200 Meter pro Jahr: Schweizer Gletscher verschwinden
Aktualisiert

200 Meter pro Jahr: Schweizer Gletscher verschwinden

Im vergangenen Jahr schrumpften 84 der 91 beobachteten Alpengletscher. Der Triftgletscher ging gleich um 216 Meter zurück.

An zweiter Stelle folgte der Grosse Aletschgletscher im Wallis mit 66 Metern Schwund, wie die Glaziologische Kommission der Akademie der Naturwissenschaften am Mittwoch in einem Communiqué schreibt. Der weitverbreitete Gletscherrückzug setzt den Trend der vergangenen Jahre fort.

Der Maximalwert beim Triftgletscher ist durch den See entstanden, welcher die Gletscherzunge umgibt. Dieser See verstärkt das Abschmelzen massgeblich, wie die Kommission schreibt. Veränderungen an der Gletscherzunge erfolgen im Allgemeinen mit zeitlicher Verzögerung auf die verursachenden Einflüsse.

Massenmessung zeigt Wettereinfluss schnell

Zusätzlich zu den Längenmessungen bestimmten die Fachleute im Herbst 2005 auch den Massenhaushalt zwischen Schneezuwachs und Eisabtrag der drei Gletscher Basòdino TI, Gries VS und Silvretta GR.

Dabei zeigte sich, dass alle drei erheblich an Masse verloren hatten. Das Resultat ist vor allem auf die geringen Niederschläge des Winters 2004/05 zurückzuführen. Der Massenhaushalt wiederspiegelt im Gegensatz zur Zungenlänge die klimatischen Verhältnisse des jeweils vergangenen Jahrs unverzögert.

Am stärksten verlor der Griesgletscher im Nufenengebiet an Masse. Er verlor 1,7 Meter an mittlerer Eisdicke. Dieser Gletscher weist eine mittlere Dicke von 80 Metern auf. Die geringste Einbusse verzeichnete mit knapp 70 Zentimetern der Silvrettagletscher im Prättigau. Diese regionalen Unterschiede wurden in den vergangenen Jahren wiederholt beobachtet.
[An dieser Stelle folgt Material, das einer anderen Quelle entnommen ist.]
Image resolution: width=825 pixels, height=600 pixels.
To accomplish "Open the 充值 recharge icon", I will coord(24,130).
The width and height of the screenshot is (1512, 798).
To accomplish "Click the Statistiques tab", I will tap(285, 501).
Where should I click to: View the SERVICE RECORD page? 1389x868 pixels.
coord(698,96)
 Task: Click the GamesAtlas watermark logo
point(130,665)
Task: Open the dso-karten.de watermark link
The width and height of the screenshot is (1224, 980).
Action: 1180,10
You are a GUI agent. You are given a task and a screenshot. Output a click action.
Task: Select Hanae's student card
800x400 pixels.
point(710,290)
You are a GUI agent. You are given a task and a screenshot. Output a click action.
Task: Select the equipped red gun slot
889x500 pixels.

Der Massenhaushalt wird nur an diesen drei Gletschern gemessen, weil die Berechnungen aufwändig sind, wie Andreas Bauder von der Kommission erklärte. Die Schweiz verfügt über rund 1800 grössere und kleinere Gletscher. Die 91 beobachteten Gletscher repräsentieren alle Grossen und die meisten Mittleren von ihnen.

Die jährlichen Messungen führt die Versuchsanstalt für Wasserbau, Hydrologie und Glaziologie der ETH Zürich mit kantonalen Stellen, Bundesämtern und Privaten durch. Unterstützung erhält sie dabei von der Glaziologischen Kommission.